Acer ships updated Aspire One, with Windows but no Linux
About a week ahead of schedule, Acer has started US shipments of its second generation Aspire One netbook, a Windows XP-only device with a larger 10.1-inch screen.
Despite the bigger screen size of the new Aspire One AOD150, Acer's latest netbook doesn't offer an appreciably roomier keyboard, according to some who have tried out the new PC, which first shipped in the UK on January 23.
On the other hand, some units will reportedly be outfitted with a new, much more capable battery 5800mAH battery from Acer -- instead of the standard 4400mAH battery -- simply because Acer was in a hurry to get the new netbooks out the door.
Other specs of the Aspire One AOD150 include a 160 GB hard drive, single SDHC Card slot, 1.6 GHz Intel Atom N270 CPU, and 1 GB of RAM.
But unlike the original 8.9-inch Aspire, which came preloaded with a choice of Windows XP Home or Linpus Linux Lite, the AOD150 is available with Windows XP only.
Similarly, Asustek, another up-and-comer with its netbooks, decided some time ago to emphasize Windows over Linux -- in the US market, anyway.
"Linux is going well for us, especially in Europe," said Josh Norem, senior technical marketing specialist at Asustek, in an interview with Betanews late last fall. "But now we're focusing on Windows XP, because a lot of people find it easier to use."
Acer and Asustek both seem to be doing a lot of things right in the US space, if data released today by IDC is a good indication.
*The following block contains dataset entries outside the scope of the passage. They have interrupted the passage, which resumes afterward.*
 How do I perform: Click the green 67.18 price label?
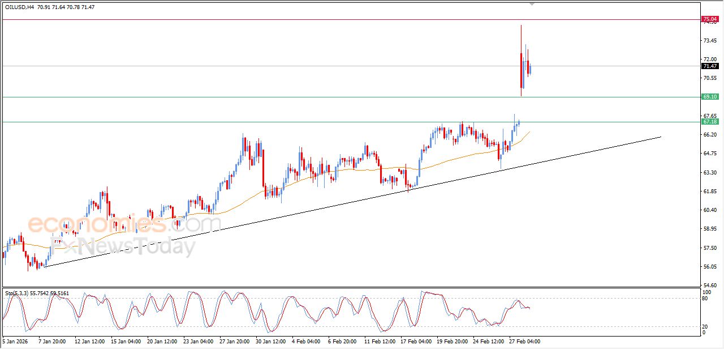(709, 122)
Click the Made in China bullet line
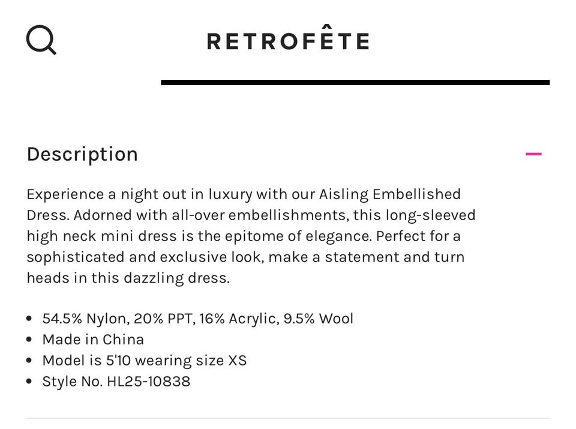This screenshot has height=429, width=576. tap(93, 340)
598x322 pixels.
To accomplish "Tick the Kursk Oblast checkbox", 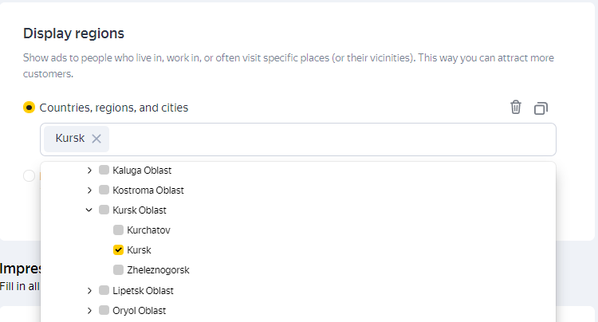I will 104,210.
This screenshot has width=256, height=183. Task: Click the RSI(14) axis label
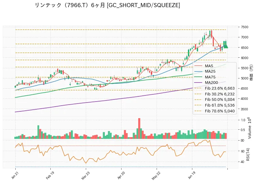tap(248, 154)
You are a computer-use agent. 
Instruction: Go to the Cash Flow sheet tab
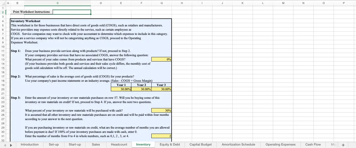(313, 145)
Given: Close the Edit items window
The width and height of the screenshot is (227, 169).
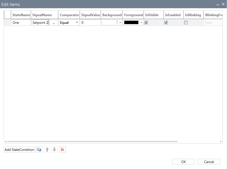Looking at the screenshot, I should (x=223, y=4).
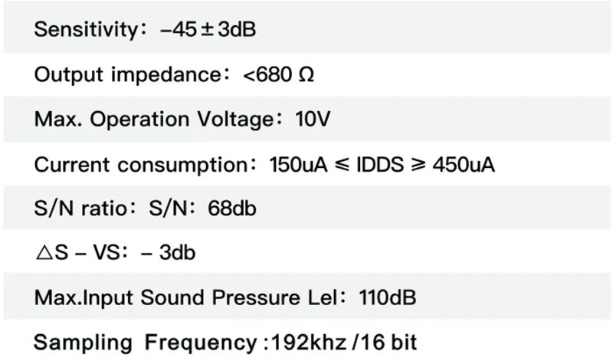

Under very tough economic conditions, both companies grew their shares in the US notebook/netbook market during the fourth quarter of 2008. Acer's portable PC shipments in the US amounted to more than four million, showing a 57% increase over the same quarter the year before.
For its part, relative newcomer Asustek shipped about 300,000 portables in the US during the quarter, landing in eighth place with a 3% market share. At the same time, US industry leader Dell slipped 8% to 8.88 million units, followed very closely in the rankings by Hewlett-Packard, with 8.77 million units.
But is there hope for Linux on netbooks yet? HP last week rolled an Ubuntu Linux-based custom GUI for its own Mini 1000 Mi Edition netbook, with a new UI that is reportedly better geared to ease of use than most Linux offerings for netbooks.